Katia, clearly, had spoken to Erika and Elisabeth and asked them to be civil to each other. In the sitting room, as they took tea, she monitored progress. Erika spoke of the journey and the beauty of the landscape.
“My mother slept as soon as we set out,” Erika said, “and then she read some book in English.”
“It’s rather trashy,” Katia said. “But your father read it too. It’s called The City and the Pillar and it is about a young man.”
“I enjoyed it,” Thomas said.
“Your Goethe audience will need something more exalted,” Erika said.
“The Magician comes in many guises,” Elisabeth said.
Even though Katia had asked Erika not to mention the possibility of Germany being included on their tour, she saw that her daughter could not resist.
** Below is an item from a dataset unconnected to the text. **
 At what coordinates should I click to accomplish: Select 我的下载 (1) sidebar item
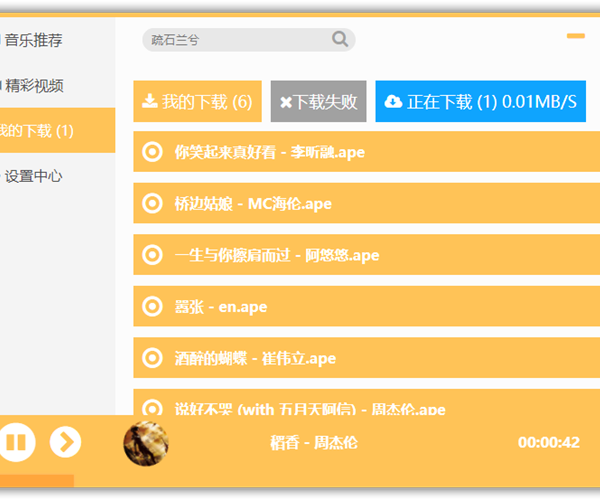click(x=38, y=131)
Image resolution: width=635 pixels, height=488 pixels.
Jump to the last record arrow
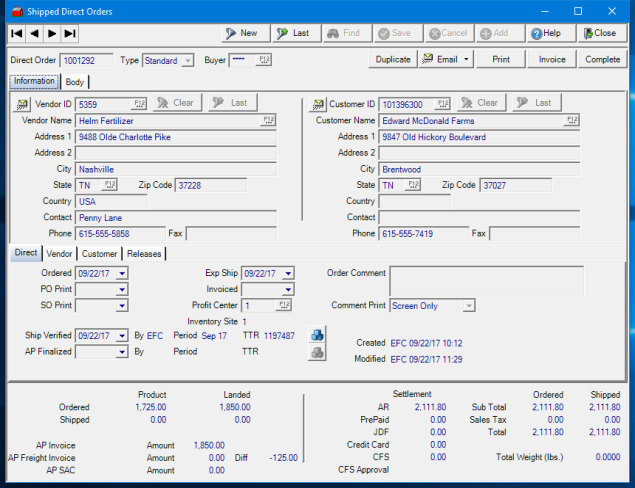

“Germany!” Erika said. “Imagine!”
“Are you going back to Munich?” Elisabeth asked.
“We do not know,” Thomas replied. “Nothing has been decided.”
“If you go there, could you ask them to give us our house back?” Elisabeth asked. “The war has been over for four years. It is the least they can do.”
“I have lived for so long now with the idea that we have lost everything,” Katia said, “that I don’t want to think about getting things back. Most people lost a great deal more than we did.”
“What happened to the manuscripts of my father’s books and all the letters?” Elisabeth asked.
“They are lost,” Katia said. “We gave them to Heins our lawyer for safekeeping. His house was ransacked or it was bombed or they were stolen. They might turn up, but I have given up thinking about them.”
“With Germany quite rightly on its knees,” Erika said, looking pointedly at Elisabeth, “our property is perhaps the last thing we should all be thinking about.”
Chapter 17 Stockholm, 1949
The war was over; Thomas had not experienced it. He did not know what its aftermath meant. He would have to get used to that. He was ready to settle down in the Grand Hôtel in Stockholm, with Katia and Erika in rooms near his, and prepare to be fêted by the Swedes. His Goethe lecture would be given also in Uppsala and then in Copenhagen and Lund. Afterwards they would go to Switzerland and hear the German language spoken in the street for the first time in more than a decade.
On his first day in Stockholm, he agreed to tak
e a tour with Edgar von Uexküll, whom he had known since the 1920s, and who had been arrested for his involvement in the plot against Hitler a year before the war ended. Although they spoke freely, there was a gap between them caused by what they each had done during the war.
Thomas could feel an edge of disquiet coming from his friend, a worried look that appeared most when Thomas voiced a belief that was definite. Uexküll had been opinionated and loquacious and convivial when he knew him, a man who enjoyed argument and spirited conversation. Now he had some banal views that he must have gleaned from the newspapers.
Thomas found it difficult to imagine what it must have been like when that coup against Hitler failed, how afraid Uexküll must have been. Even though his connections deep within the regime had saved him, it must have been close.
Having taken a tour of the city, Thomas parted from Uexküll and went to meet Katia in a café.
“I am too old for this travel,” Katia said. “I woke at three and got dressed and took a walk. The staff must think I am mad.”
As he and Katia entered the hotel, Erika was waiting for them in the lobby. The expression on her face was dark. She did not even greet them but approached them quickly and then walked away from them again, beckoning them to follow. At first, when she spoke, Thomas was not sure he had heard her properly, but when he asked her to repeat what she had said she shook her head.
“I cannot talk about it here. But he is dead. Klaus is dead. He took an overdose.”
They moved slowly, without speaking, from the lobby to Katia’s room.